My wife is from Peru, which means that it has become my second home country, where I have witnessed at first hand the destructive effects of lack of access to healthcare, and how this holds a society back. Despite a vast wealth of natural resources, the benefits that this offers cannot be reaped; the clearest and most recent example being the health system meltdown due to COVID-19.

We need to realise universal health coverage, but that in itself is not enough. The right to health, not just the access to healthcare, requires a holistic understanding of how we can provide a better quality of life and wellbeing for the individual and society. In short, health is largely a matter of improving living conditions, and that requires a focus on the determinants of health.

We urge decision-makers to consider all the determinants of health, and to view health as something much broader than merely health policy. Social, economic, digital and infrastructural policies all affect health to varying degrees, and hence reforms should be considered investments in health, rather than just infrastructural costs. Health should, in other words, be considered in all policies, and we should invest in solutions that provide better health outcomes for the 90% of the world’s population who cannot be reached through better medical technologies alone.
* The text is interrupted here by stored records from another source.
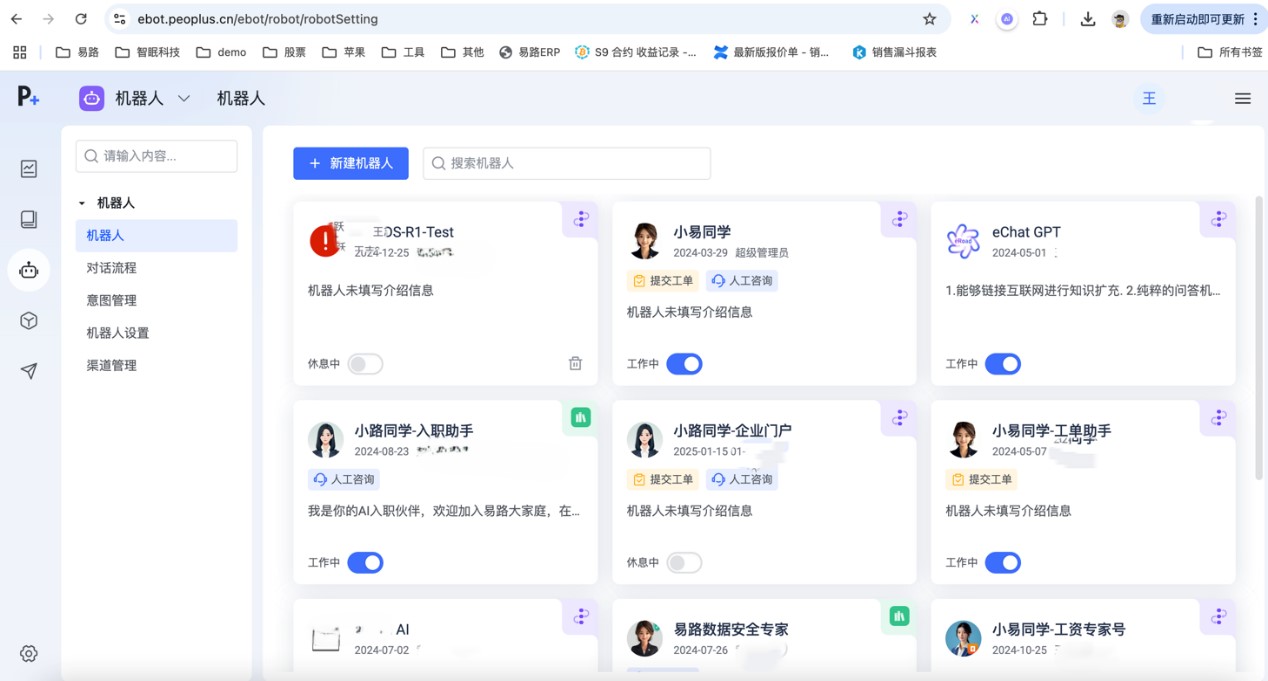1268x681 pixels.
Task: Enable the DS-R1-Test robot toggle
Action: click(x=365, y=364)
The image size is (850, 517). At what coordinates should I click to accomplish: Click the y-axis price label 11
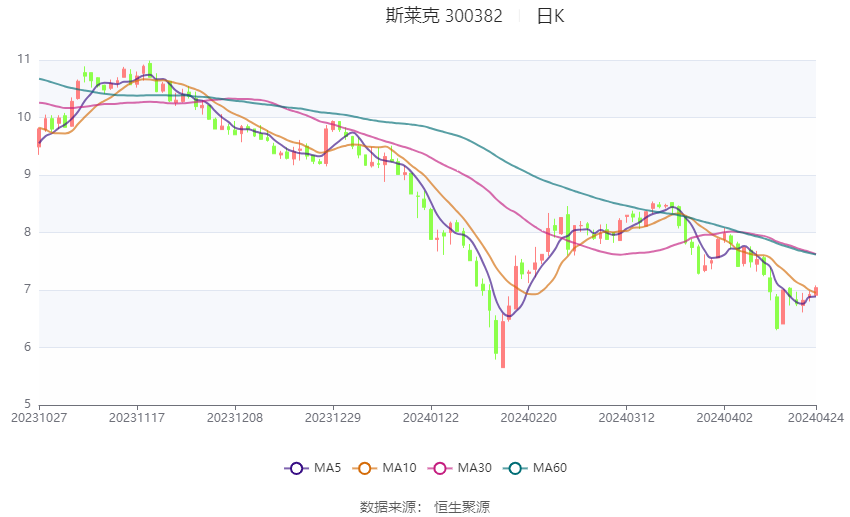point(24,59)
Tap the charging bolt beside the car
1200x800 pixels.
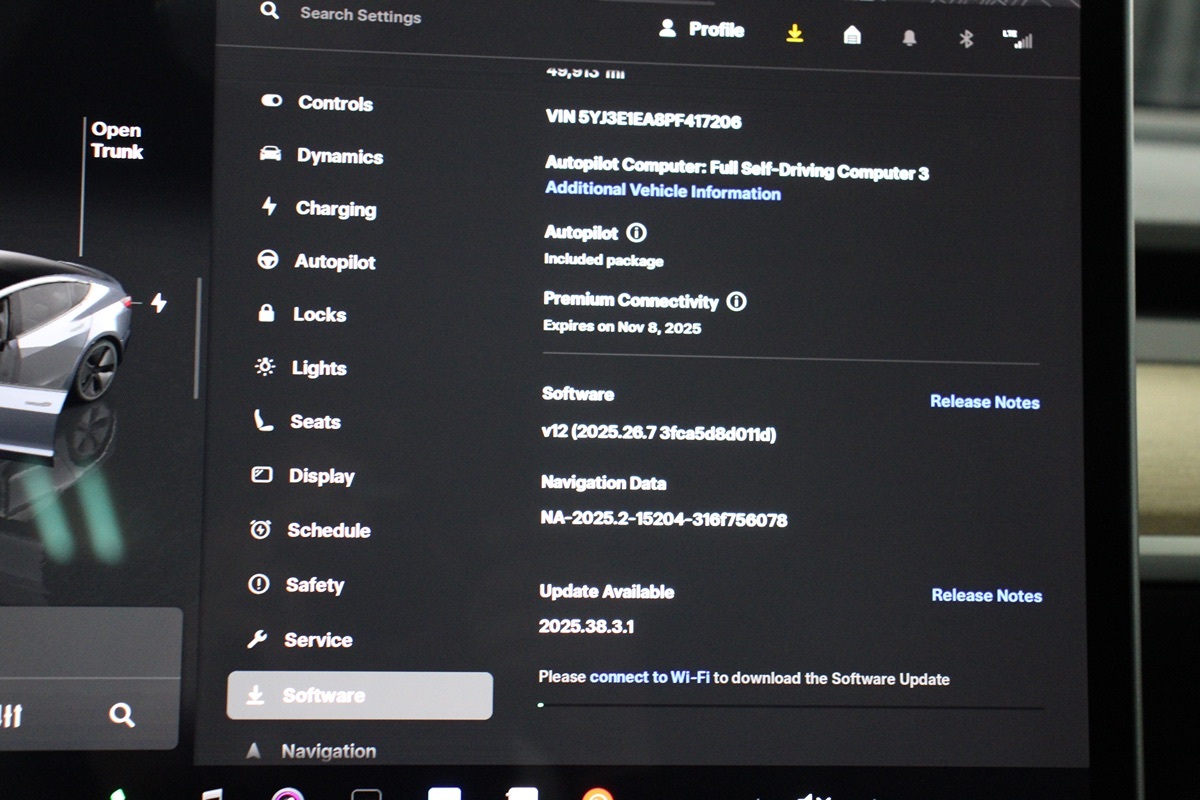pos(159,303)
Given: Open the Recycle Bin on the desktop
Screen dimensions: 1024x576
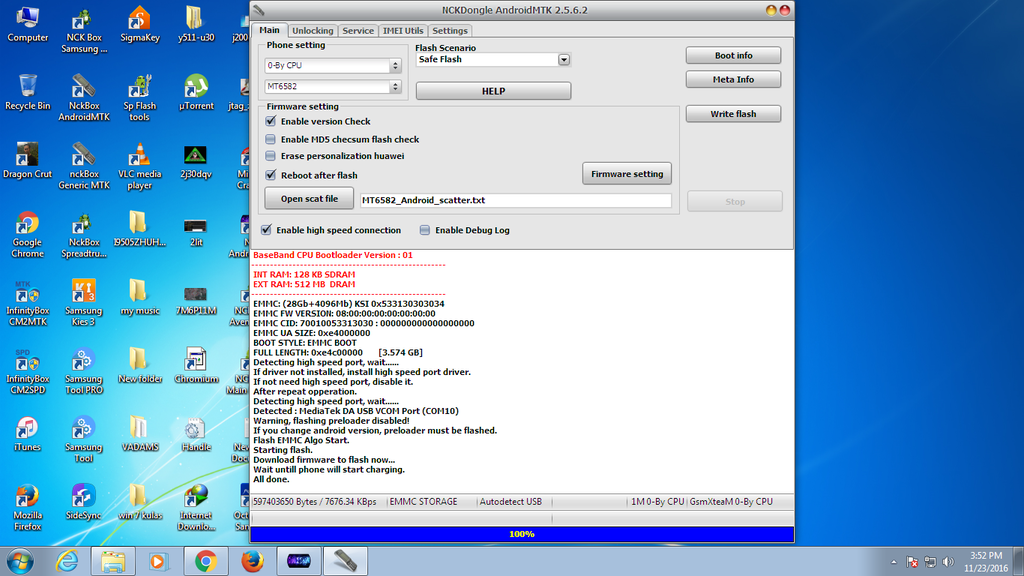Looking at the screenshot, I should [x=27, y=90].
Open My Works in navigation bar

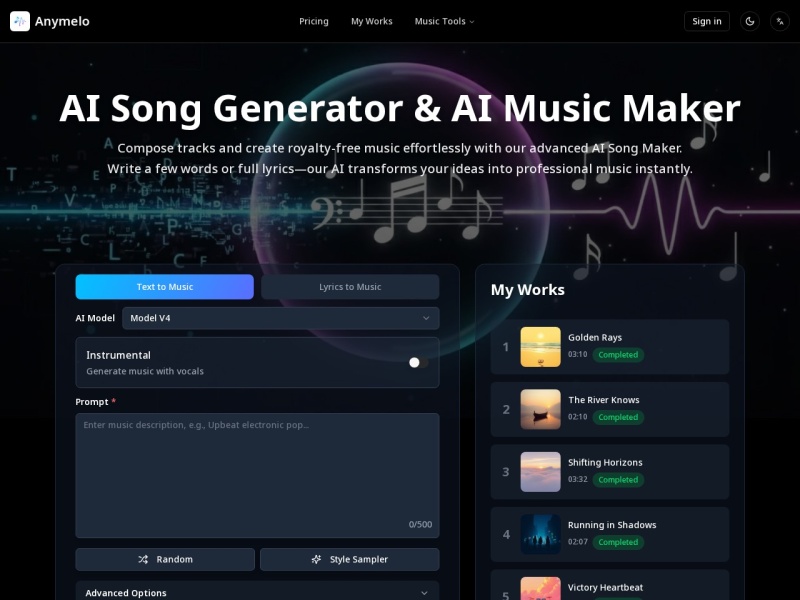(x=371, y=21)
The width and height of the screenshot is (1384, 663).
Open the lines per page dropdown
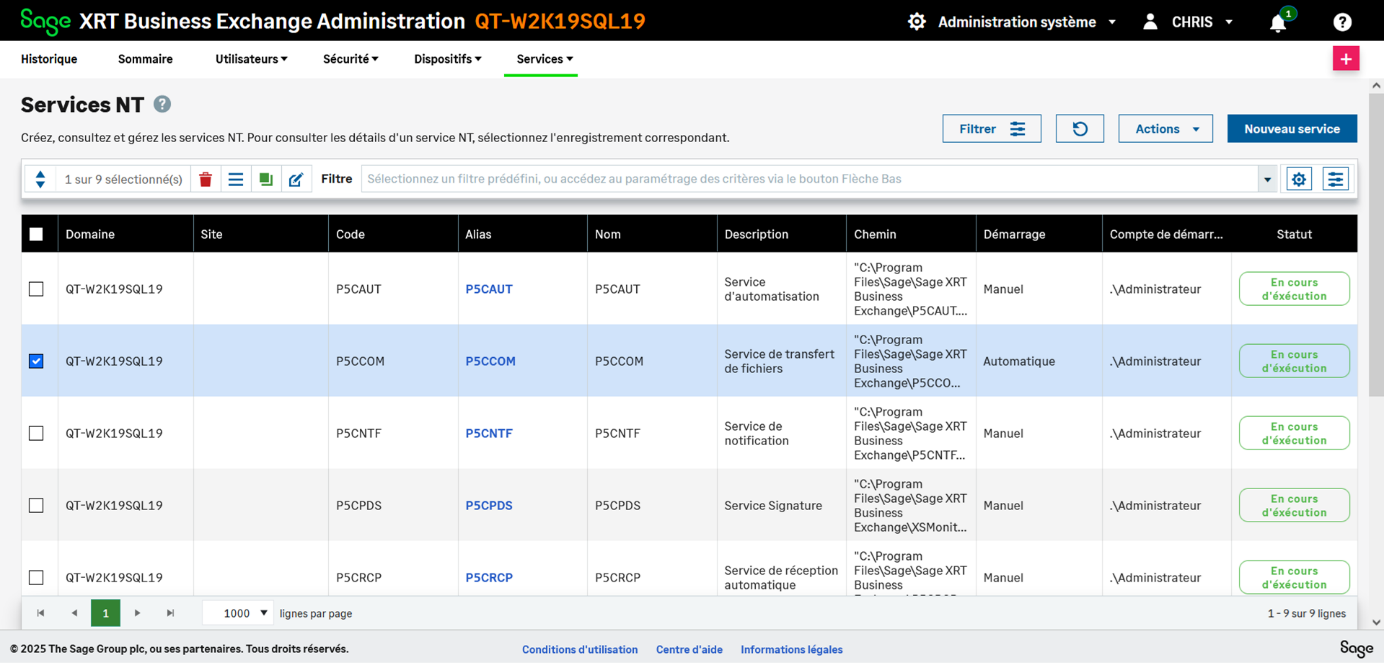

At the Copenhagen Institute for Futures Studies, we are working with multiple projects that are attempting to implement the 10/90 approach in practice. Projects such as Nordic Health 2030, which focuses on providing better healthcare in the Nordic region through cross-border collaboration, or Movimiento Salud 2030, which focuses on how to create de facto universal health care in Latin America and make technology and knowledge available for use by all.

We are also focusing heavily on a project in Peru to create a pilot for how these 10/90 solutions can be applied in practice and scaled-up to cover the entire region. Health is a fundamental pillar of societal progress and prosperity, and of fairness, equality and equity. It is a necessary component of a fair and democratic society.

Bogi Eliasen is director of health at the Copenhagen Institute for Future Studies and a member of the HIMSS Future50 Community.